What’s in store for Asia if Trump really wins? Or doesn’t?
Even by the gladiatorial standards of US presidential elections past, the contrast between Hillary Clinton and Donald Trump on foreign policy presents the American voter with an aberration – a choice between a near-seamless continuity with America’s core values versus their complete rejection as little more than a farrago of weakness and inaction stitched together by lily-livered, out-of-touch elites.
If Trump wins, the Republican presidential contender has made plain, American foreign policy as we currently know it would be turned upside down.

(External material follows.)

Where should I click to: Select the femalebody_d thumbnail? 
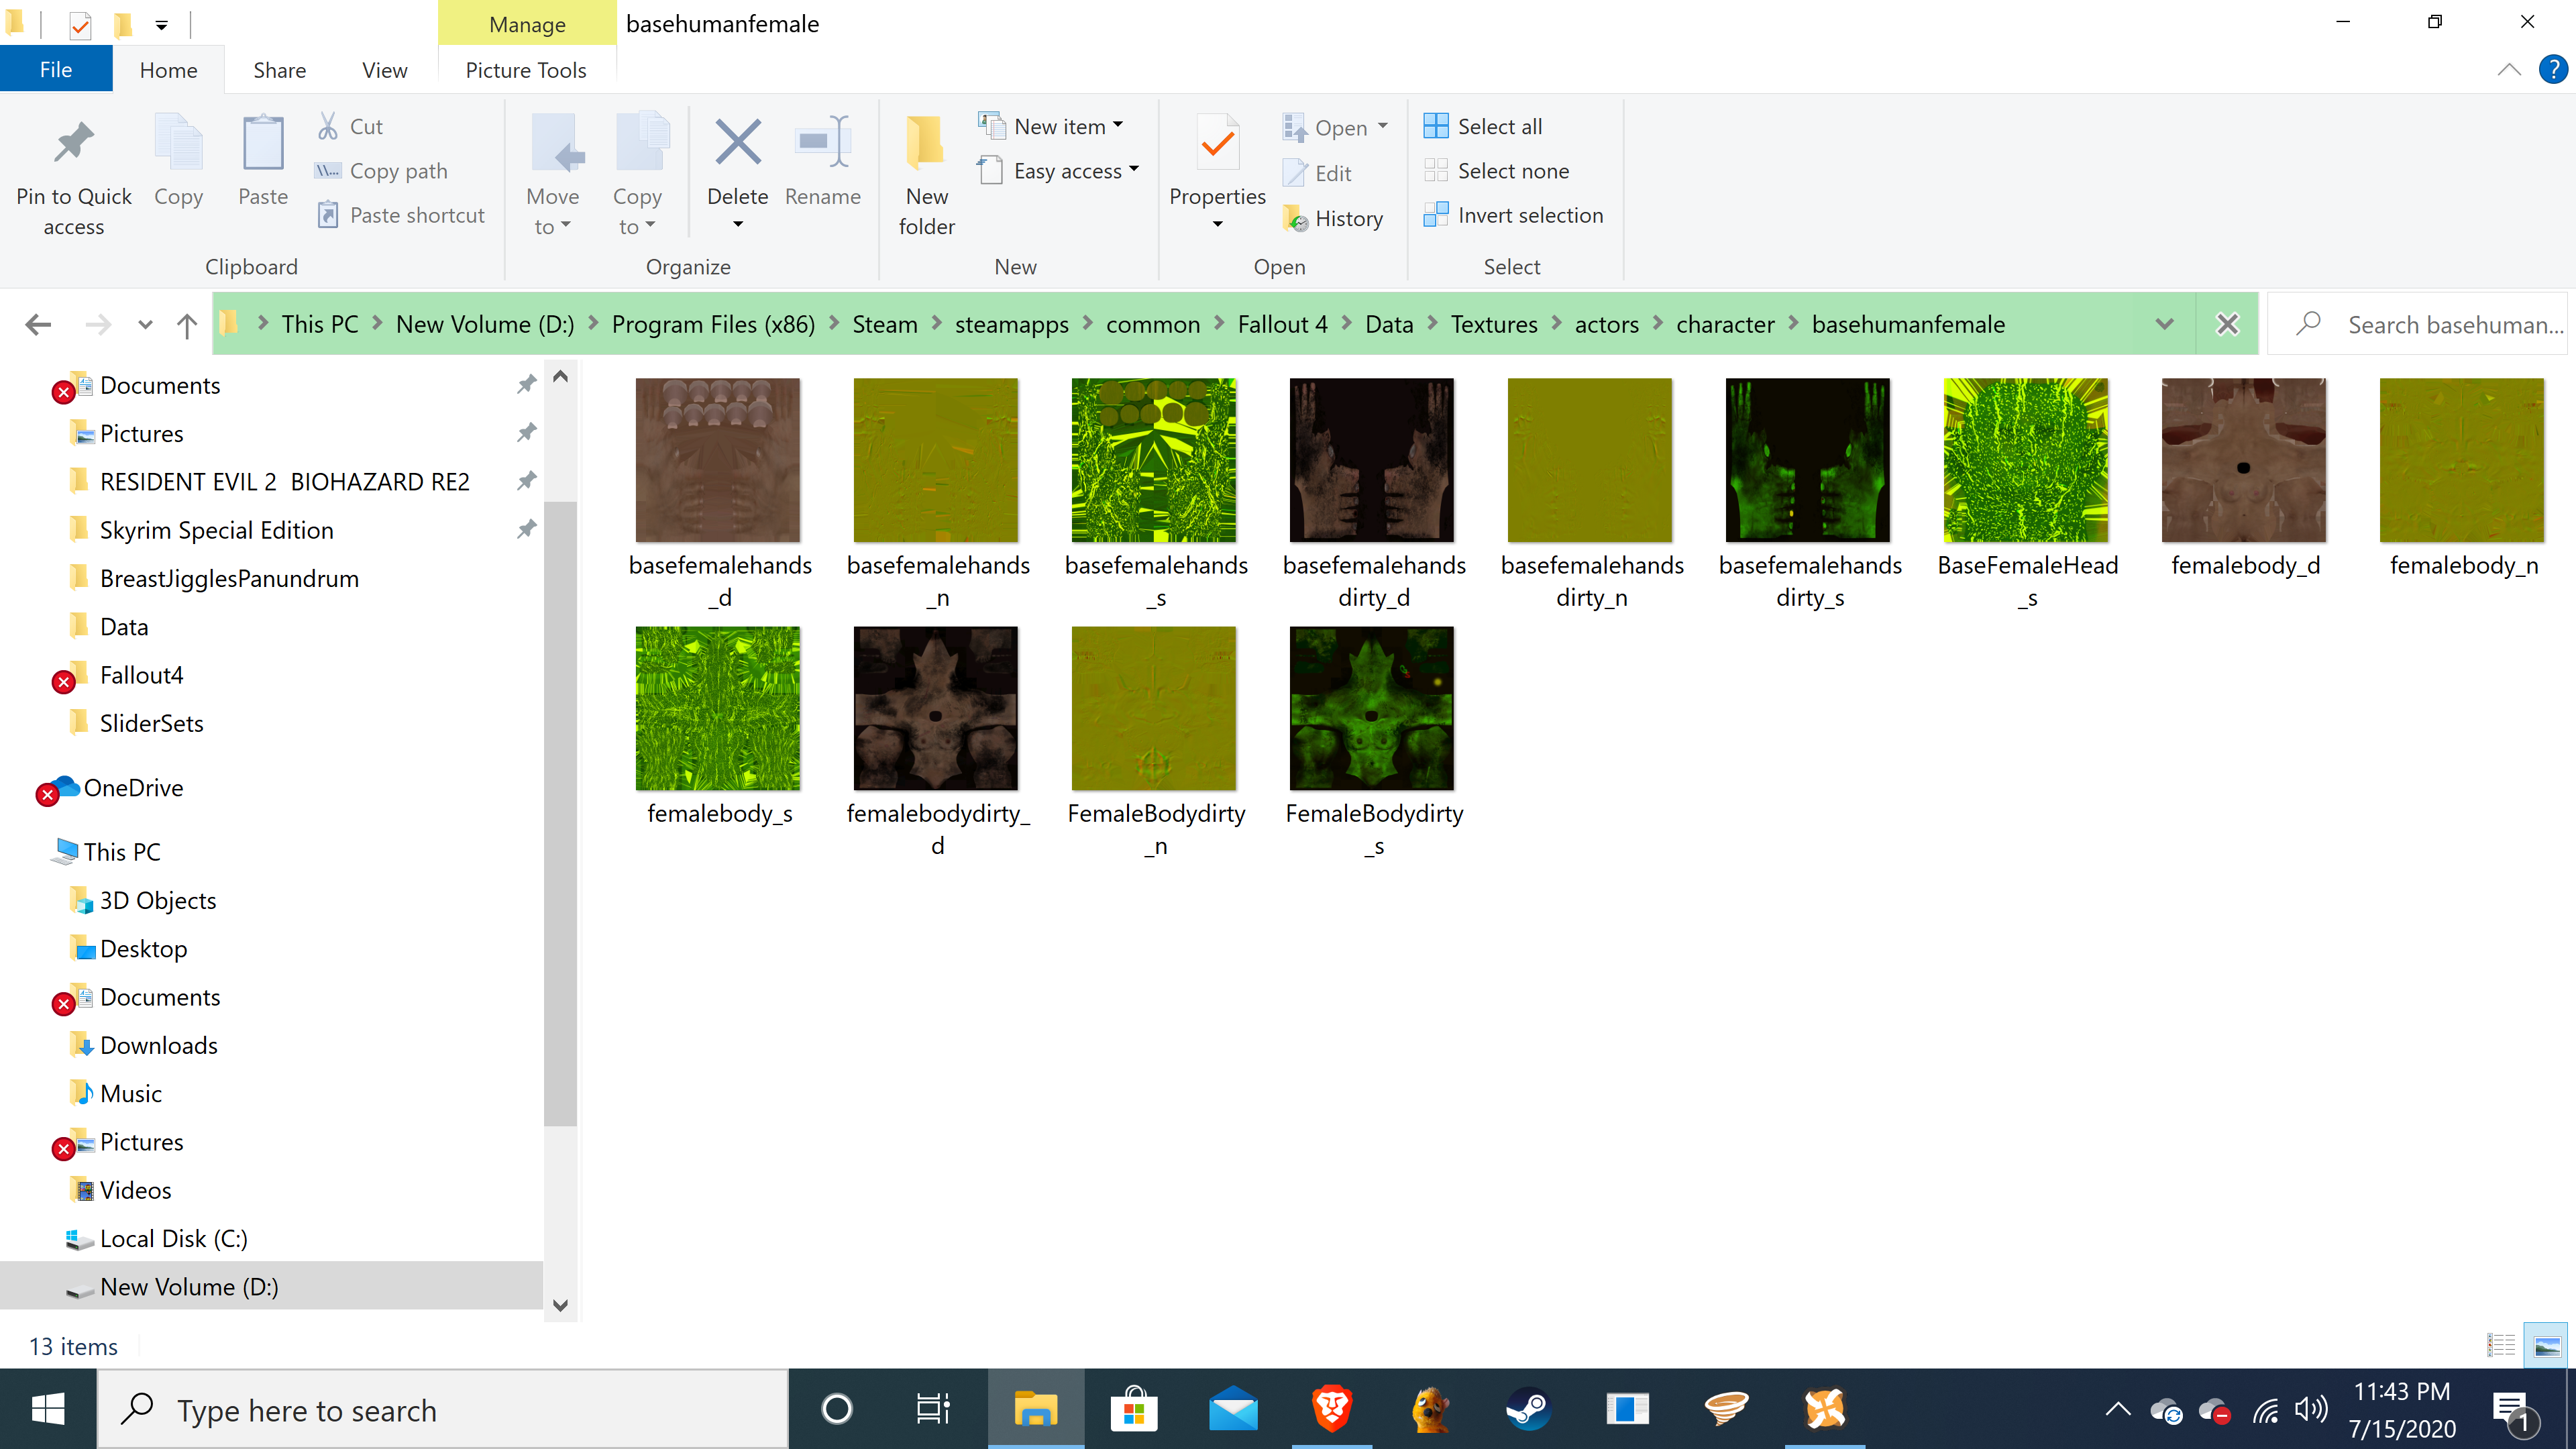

To judge by his statements alone, trade deals would be ripped up, longstanding alliances questioned, nuclear non-proliferation called into question, international humanitarian law flouted, and tyrants, petty or less so, lauded and apparently rewarded for their shows of strength where once they would have been shunned or held in watchful abeyance.

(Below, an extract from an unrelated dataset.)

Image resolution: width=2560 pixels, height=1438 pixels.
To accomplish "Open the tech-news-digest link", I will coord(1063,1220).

Small wonder that Kurt Campbell, former assistant secretary for East Asian and Pacific affairs and a chief architect of President Barack Obama’s so-called “Pivot to Asia”, noted on Thursday at the Council on Foreign Relations, a think tank in New York, that the most salient concern he discovered in recent travels across Asia wasn’t the nuclear provocation of North Korea, nor the growing assertiveness of China, the potential instability of various Southeast Asian locales, or worries about slowing economic growth. Instead, he heard a pan-Asian consensus of anxiety at the spectacle currently unfolding in America.

But let’s say Trump loses. Which, judging by the most recent polling data, he may. What foreign policy damage will he have left in his wake? Will Trump’s supporters simply disperse and vanish? Or has he fired up a new populist movement that will, like the “Tea Party” activists that emerged in 2009, spawn a generation of like-minded politicians who will irredeemably change the balance of power in Congress and ultimately make lasting legislative decisions? Is it possible that the need to take back votes from Trump, particularly from ambiguous-minded “swing voters”, might force a radical shift in Hilary Clinton’s long-time support of, say, the Trans-Pacific Partnership?